Herbert-M. Pichler, der das Beratungsunternehmen FuturaMed GmbH in München gründete, fühlt sich in seiner neuen Heimat pudelwohl. Als ehemaliger Radsportler hat er bereits alle reizvollen Winkel rund um seine neue Heimat erkundet. Es mangelt ihm als gebürtigem Münchner lediglich an der sprachlichen Dialektik. „Spätzle“ und „Küchle“ sind für ihn mittlerweile keine Fremdbegriffe mehr und die Gastronomie in und rund um Buchloe wurde schon oft getestet. Dies, obschon im Corona-Jahr 2020 die Qualität der Speisen öfter nur „to go“ zu Hause geprüft werden konnte.

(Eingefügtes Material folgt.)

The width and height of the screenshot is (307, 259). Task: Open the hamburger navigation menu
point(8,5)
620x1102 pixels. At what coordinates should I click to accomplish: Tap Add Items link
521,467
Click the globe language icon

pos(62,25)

Sein berufliches und ehrenamtliches Wirken im Gesundheits- und Sozialbereich hat ihn jedoch nicht abgehalten, sich für den Artenschutz einzusetzen. Als Ehrenpräsident des in diesem Bereich aktiven Vereins „Arco-Nepal“ unterstützt Pichler die Bemühungen, den Artenschutz in Nepal voranzubringen. So wurde auch durch sein finanzielles Engagement eine Aufzuchtstation für Reptilien und Schildkröten im Nationalpark geschaffen. Rund 40 Nepali widmen sich dort dem Thema. Auch werden die Idee unterstützende Aktionen bereits in Schulen Nepals bis hin zur Universität vorangebracht.

Buchloes Bürgermeister Robert Pöschl sowie der in direkter Nachbarschaft zu Pichler wohnende Altbürgermeister Josef Schweinberger haben es sich nicht nehmen lassen, Pichler zu der hohen Auszeichnung zu gratulieren.